2. activity_merged.csv 생성
* 각 행동유형 별 전처리 
    * 라벨링 (오퍼링, 행동유형)
* 행동유형 
    * ActivityField 로그:'EmailClickThrough', 'EmailOpen', 'WebVisit','FormSubmit'
    * FormSubmit ->  counsel, inquiry, event, service_request, subscribe, survey, register
    * CDO_webinar -> attend

* 컬럼명 통일 후 activity_merged 생성, 저장 

3. EmailSent 생성 ( CNS가 고객에게 보낸 이메일 )
    * 미분류 오퍼링의 경우 손수 라벨링 해주기
    

In [2]:
# 1. ActivityField 로그 데이터 중 사용 데이터만 csv로 변환 후 저장

# 지정한 행동유형에 해당하는 json파일을 불러오고 모두 합친 데이터프레임을 반환. 
def merge_files(filename, path): 
    dir_list = os.listdir(path)
    temp_list = list(filter(lambda x: filename in x, dir_list))
    dataframe = [] 
    for i in range(0, len(temp_list)):
        with open(path + temp_list[i], 'r') as f:
            data = json.load(f)
        df = pd.DataFrame.from_dict(data['items'])
        dataframe.append(df)
    return pd.concat([dataframe[i] for i in range(0,len(temp_list))])
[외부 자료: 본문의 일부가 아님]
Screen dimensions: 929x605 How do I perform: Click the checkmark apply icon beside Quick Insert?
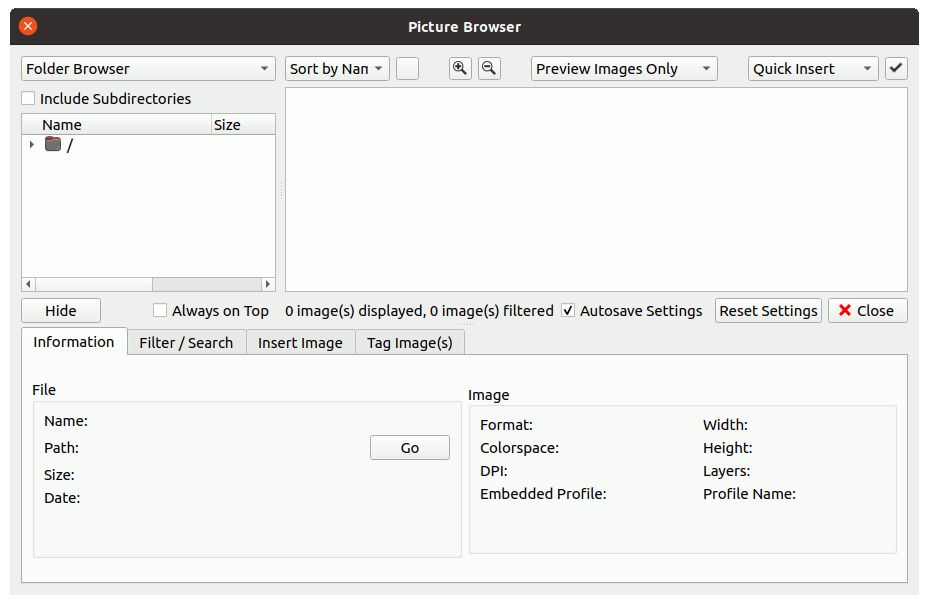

# 각 행동유형 별로 merge_files(filename, path) 이용해서 json파일을 불러오고, 모두 합친 후 
# csv 파일로 타입변환 한 후 저장 
def json_to_csv(activity_list, json_path, csv_path):
    for activity in activity_list:
        temp_df = merge_files(activity, json_path)
        filename = activity + '.csv'
        temp_df.to_csv(csv_path + filename, index = False)


In [3]:
# 2. activityfield_merged 생성: 각 행동유형 별로 라벨링 후 모든 행동유형 합치기

def email_open_click(csv_path):
    email_open = pd.read_csv(csv_path + 'EmailOpen.csv', low_memory = False, usecols =['ContactId','ActivityDate','ActivityType','AssetId','AssetName'])
    email_click = pd.read_csv(csv_path + 'EmailClickThrough.csv', low_memory = False, usecols =['ContactId','ActivityDate','ActivityType','AssetId','AssetName'])
    data = pd.concat([email_open, email_click], axis =0)
    data.AssetName = data.AssetName.apply(lambda x: str(x).replace(' ',''))
    email_category = pd.read_excel('./labelling_category/action_activity.xlsx',sheet_name='EmailSendOpenClickthrough Asset')
    email_category = email_category[['AssetName','cns_action (major)','Offering']].drop_duplicates(subset = ['AssetName','Offering'])
    email_category.AssetName = email_category.AssetName.apply(lambda x: str(x).replace(' ',''))
    email_merged = pd.merge(data, email_category, on = ['AssetName'], how = 'left').drop_duplicates()
    email_merged = email_merged[(email_merged.Offering != 'USELESS') & (email_merged.Offering != 'TEST')]
    email_merged.rename(columns={'ContactId':'ContactID'},inplace=True)
    return email_merged


In [10]:

def webvisit(csv_path): 
    webvisit = pd.read_csv(csv_path + 'WebVisit.csv', low_memory = False)
    cloud = "HRSaaS-NextHR|saas|singlex|AM|Cloud|CloudXper|ProOps|데이터센터|DataCenter|LaunchCenter|cloud|MSCloud|lgamday|launchcenter|amsurvey|lgamday|amevent"
    logi = 'logi|스마트물류|물류|SmartTransportation|smartlogistics|SmartLogistic'
    pub = 'public|Publicity'; blc = 'Blockchain|Monachain'
    smcity = 'smartcity'; infra = 'Infra|infra'
    aidata = 'DAP|챗봇|Chatbot|RPA|AI|AI튜터|마이데이터|aidata|AIDay|RobotService|aibigdata|dap|aiday2021'
    consult = 'entrue|Entrue|consulting|Consulting'; dcx = 'dcx|DCX';unknown = 'S007_Subscription'
    fin = 'Finance|finance'; secu = 'OTSecurity|Security|Summit|security|SecuXperfree'
    dxsol = "DevOn|MSA|Solution|solution|dxsolution|Tuna|TunA|SolutionDay|devonmsa|PerfecTwinSuite|devonncd|FreeTrial"
    general = 'TechDay|lgcns-techday2022|techday|techdaysurvey|Softwave|softwave|SoftWave'
    
    d = {'cloud': cloud, 'infra':infra,'logi': logi, 'pub': pub, 'blc':blc, 'smcity':smcity, 
        'aidata':aidata, 'consult':consult, 'dcx':dcx, 'fin': fin, 
        'secu': secu, 'dxsol':dxsol, 'general':general, 'unknown':unknown}

    webvisit['Offering'] = 0
    offerings = list(d.keys()); word_lists = list(d.values())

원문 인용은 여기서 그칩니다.